The Swashbuckler Movie!

The glamour of the cinematic sword gets our attention, grabbing our sense of the romantic, stimulating our imagination. The confrontation between hero and villain as, rapier in hand, they duel through dark castle hallways in a beautiful dance of death is a timeless piece of movie lore.

From Douglas Fairbanks, Sr.'s Mark of Zorro in 1920, to Tyrone Power's Mark of Zorro in 1940, to Antonio Banderas's Mask of Zorro in 1998, the swashbuckler film has been a special, almost magical, film genre, encoding the tenets of justice, fairplay, and brave deeds rewarded that form the basis of myths about our society, our worldview. Nowhere else is the ritual of redress so elegant, and the consequences of good vanquishing bad so graceful.

Ultimately, it is the fencing, the swordplay in the swashbuckler movie, that catches our attention. It is upon this one element that the film may be made or broken. Technically speaking, though, the sword fighting portrayed in most film duels is usually historically and technically incorrect in the extreme. Film fencing is often overly broad and filled with anacronistic fencing techniques, more of an eclectic collection of moves rather than a depiction of a single historical style. There are some who look down on the cinematic sword fight as somehow third rate because of this lack of "reality.". But, truthfully, it isn't meant to be a depiction of true fencing, any more than a portrait by Rembrandt is meant to be a human being.

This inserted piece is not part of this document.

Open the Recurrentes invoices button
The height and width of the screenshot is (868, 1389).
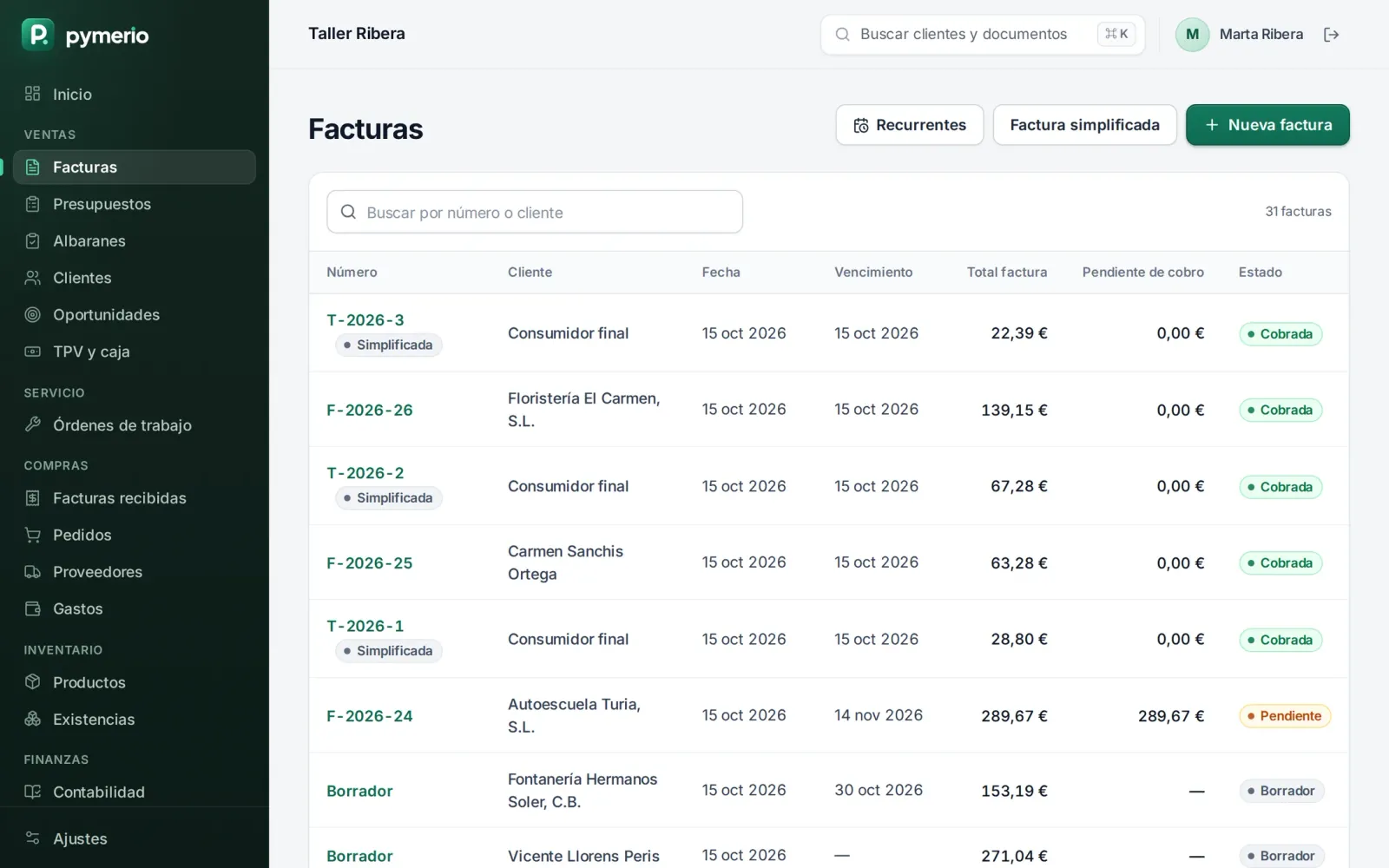click(909, 125)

It has been designed only to create a pleasing dramatic effect. And when it is done well, that in itself is enough. Nowhere else is the "art" of swordplay more apparent than in the swashbuckler film. It is the graceful vision that thrills us, the spirit of it, not the bloody reality.

Fencing masters, men who lived by the sword, were hired to ensure the success of filmed swordplay. Their skills were rarely publicized, but the moments of derring-do they created made or broke the films they worked on. They trained actors to be passable fencers, choreographed swordfights with the precision of dance routines, and often doubled for their stars in the more difficult and dangerous blade exchanges.

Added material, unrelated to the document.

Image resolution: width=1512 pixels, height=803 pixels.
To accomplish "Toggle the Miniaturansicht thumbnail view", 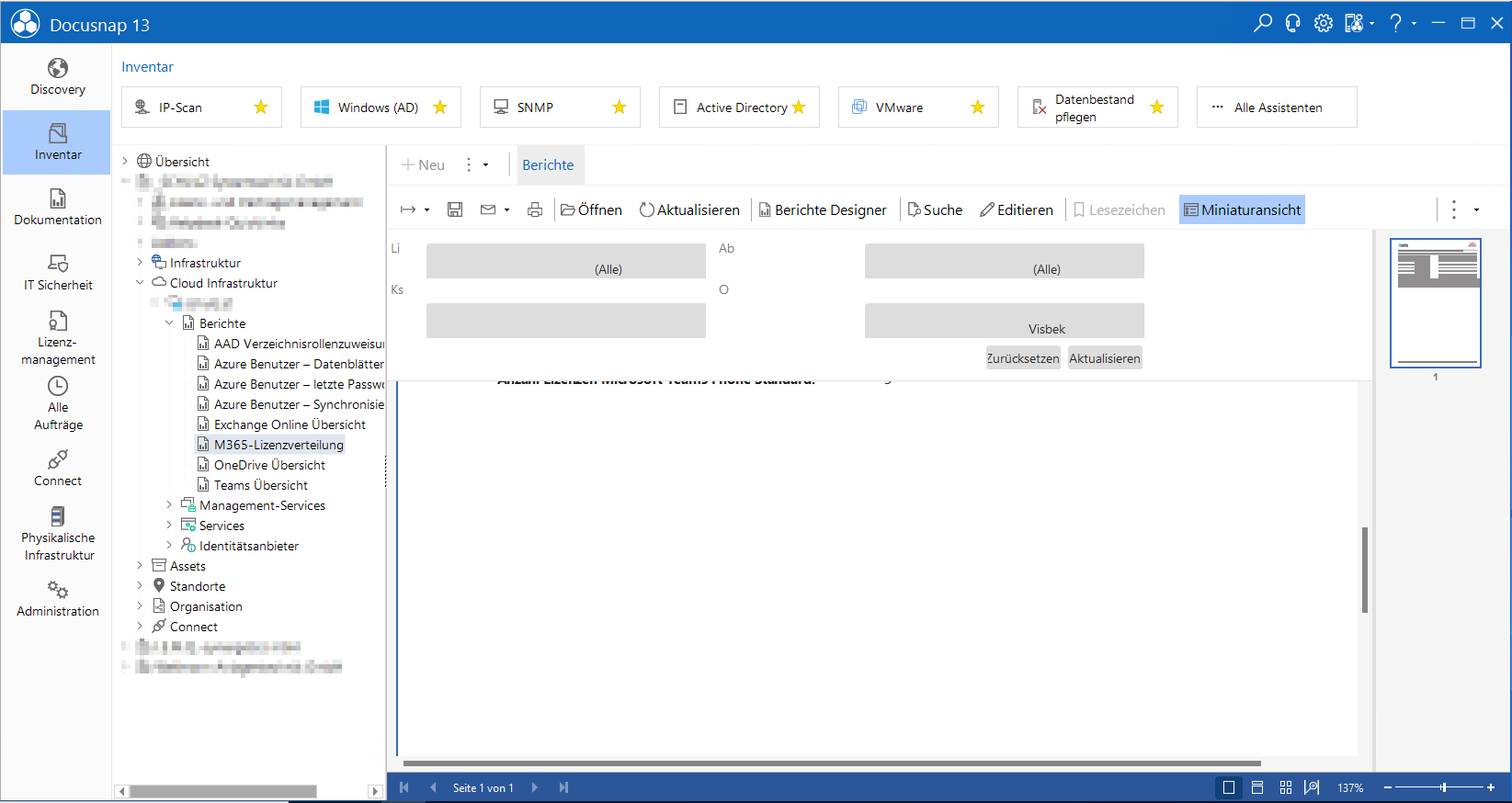I will click(x=1242, y=210).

Henry Uyttenhove, Fred Cavens, Jean Heremans, and Ralph Faulkner (here shown in white shirt, crossing sabres with Ronald Coleman in Prisoner of Zenda) were the best of Hollywood's oldtime fencing masters. The first three, coincidentally, were natives of Belgium; the last was born in Abilene, Kansas, U.S.A. Each man had a lengthy career in sport fencing. Each man was a dedicated teacher. Producing the best sword fights movie audiences had ever seen was, for them, a matter of personal pride and honor.

They produced brilliant sword fights for such classic films as Robin Hood (Uyttenhove; 1921), The Black Pirate (Cavens; 1926), The Prisoner of Zenda (Faulkner; 1937). The Adventures of Robin Hood (Cavens; 1938), The Mark of Zorro.(Cavens; 1940), The Corsican Brothers (Cavens; 1941), The Three Musketeers (Heremans; 1948), The Court Jester (Faulkner; 1956), and Cyrano de Bergerac (Cavens; 1950).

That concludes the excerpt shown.